### What is expected
Please find every line in the records below that contains the word "agent", and copy it.

### Task inputs
::::
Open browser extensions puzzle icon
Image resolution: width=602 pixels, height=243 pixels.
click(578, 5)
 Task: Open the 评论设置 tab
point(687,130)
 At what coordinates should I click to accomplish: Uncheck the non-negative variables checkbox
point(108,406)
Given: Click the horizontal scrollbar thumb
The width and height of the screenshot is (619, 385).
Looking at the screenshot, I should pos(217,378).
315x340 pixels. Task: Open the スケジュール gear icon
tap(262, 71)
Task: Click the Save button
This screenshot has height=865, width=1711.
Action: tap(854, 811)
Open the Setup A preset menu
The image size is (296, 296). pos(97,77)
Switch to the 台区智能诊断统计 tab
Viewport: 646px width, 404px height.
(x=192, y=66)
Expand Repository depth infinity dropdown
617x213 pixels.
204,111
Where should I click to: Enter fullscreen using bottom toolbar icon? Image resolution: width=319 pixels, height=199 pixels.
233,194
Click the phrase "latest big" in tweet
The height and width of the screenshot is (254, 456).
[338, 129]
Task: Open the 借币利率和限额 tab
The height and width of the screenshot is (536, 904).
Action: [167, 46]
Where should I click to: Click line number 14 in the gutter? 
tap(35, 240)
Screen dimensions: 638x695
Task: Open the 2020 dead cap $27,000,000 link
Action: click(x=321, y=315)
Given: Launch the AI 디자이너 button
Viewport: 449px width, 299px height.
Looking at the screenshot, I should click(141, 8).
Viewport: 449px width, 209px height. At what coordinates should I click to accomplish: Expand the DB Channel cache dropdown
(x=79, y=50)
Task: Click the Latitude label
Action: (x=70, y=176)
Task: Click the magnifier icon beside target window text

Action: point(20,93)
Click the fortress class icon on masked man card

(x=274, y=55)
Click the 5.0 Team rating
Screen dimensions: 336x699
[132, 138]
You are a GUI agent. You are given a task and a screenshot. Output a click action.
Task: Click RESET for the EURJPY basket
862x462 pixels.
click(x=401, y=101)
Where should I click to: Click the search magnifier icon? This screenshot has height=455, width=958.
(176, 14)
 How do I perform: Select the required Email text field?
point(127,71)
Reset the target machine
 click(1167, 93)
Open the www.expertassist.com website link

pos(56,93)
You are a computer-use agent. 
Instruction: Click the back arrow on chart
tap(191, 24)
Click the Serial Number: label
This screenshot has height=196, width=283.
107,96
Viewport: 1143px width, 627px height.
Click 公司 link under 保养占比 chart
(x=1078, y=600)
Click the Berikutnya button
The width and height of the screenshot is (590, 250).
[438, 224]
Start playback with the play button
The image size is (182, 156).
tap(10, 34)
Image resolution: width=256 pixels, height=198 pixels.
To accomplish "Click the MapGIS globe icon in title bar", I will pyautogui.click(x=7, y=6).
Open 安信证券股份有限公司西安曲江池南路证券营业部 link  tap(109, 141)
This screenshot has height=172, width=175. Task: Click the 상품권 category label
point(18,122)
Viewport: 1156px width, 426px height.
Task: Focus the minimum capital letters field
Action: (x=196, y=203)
::::
### Output for this task
You are a GUI agent. You are given a task and a screenshot. Output a click action.
You are a computer-use agent. 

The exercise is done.